You see in our filings, as we've talked about what we refer to as our ADS or Autonomous Defense Systems division, formerly the XTI Aircraft, we've retained those skills, and we are currently bidding and proposing on numerous different government programs that are dealing with autonomous flight. Historically, the TriFan was a vertical takeoff and landing. It was just a manned aircraft.
We probably could not have picked a more difficult aircraft to go build initially, a manned version of a drone, in essence. What we've really, in essence, done is rolled that back and said the current future is in autonomous flight.
We need to ensure we have that capability to ever make the VTOL truly viable in the ecosystem out there. Our focus is on drone technology, drone capability, drone manufacturing, and obviously the core business we have is a distribution business.
That is beginning to move into governmental or military focus as well, but it's historically planted its flag very squarely in the commercial and enterprise market. Yes, we have retained that capability. We've already put that to good use as we're bidding and proposing.
That bid and proposal has us looking at somewhere in the neighborhood of up to $150 million, roughly, of contract value with over $1.5 billion of production value, should all those be won. Now, we don't anticipate winning all those by any stretch, but we are relevant in those contracts.
As you think about future revenues, I would think about both the distribution revenue, contract revenue, manufacturing revenue in the future, in the not too distant future for us.
Okay. Scott, just repeat so that it's command and control, or how would you describe those capabilities that you just referenced? Like what, navigation?

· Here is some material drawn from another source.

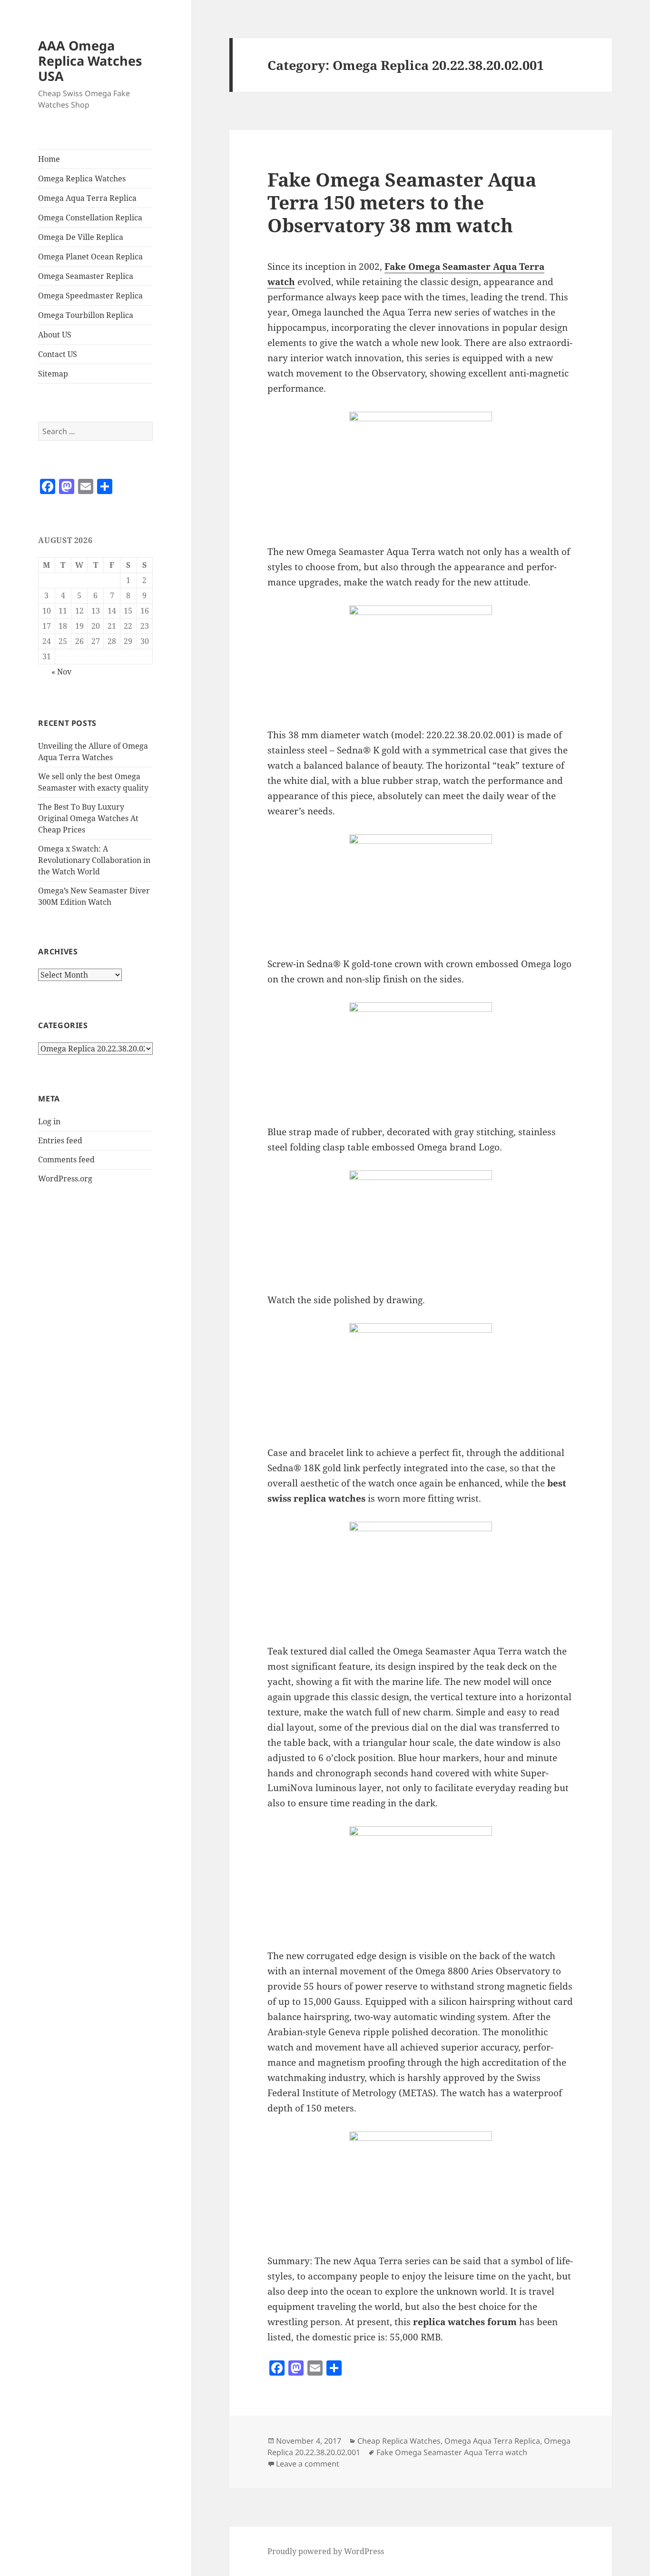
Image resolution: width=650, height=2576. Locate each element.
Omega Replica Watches (82, 178)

With regard to the team, yeah, well, it's basically the ability to design, produce and manufacture at scale. Productize your manufacturing, if you will.
The skill set that our leadership has, and I think we've highlighted Steve Zourabian in particular, who leads that group, comes out of Boeing Phantom Works. He's had a long stint at Piasecki doing just exactly what he's doing for us now, which is government-related work.
Okay
Around aircraft. Where focus is on the autonomous drone flight and programs that the government's currently looking at. By the way, we're much more facile and flexible. What you're starting to see.
Right
even in the drone market, whether it's Anduril, Shield AI, they're starting to become the industrial military complex in their own right. Having somebody who's more conversant in, more flexible with, more capable in the area of your Group 3, 4 and 5 drones is something that the military relishes.
Okay. Does counter drone fall broadly into that realm?
Absolutely. Yeah. It's certainly an area of focus.
Okay
for the military.
As does your Group 1 and Group 2.
Okay.
We're seeing different agencies, departments within DoD and otherwise starting to look at Group 1 and Group 2 because we're still in the Group 3 through Group 5. It would be a fair accusation to say we're still killing gnats with bazookas. While we're being taught in theater, like Ukraine and Iran and other, Israel, that you can do some serious damage with a $30,000 drone.
Yeah.
The military's trying to figure some of that out.
Is the $160 million guide for calendar 2025, if I have that right, how does that break down Drone Nerds versus other?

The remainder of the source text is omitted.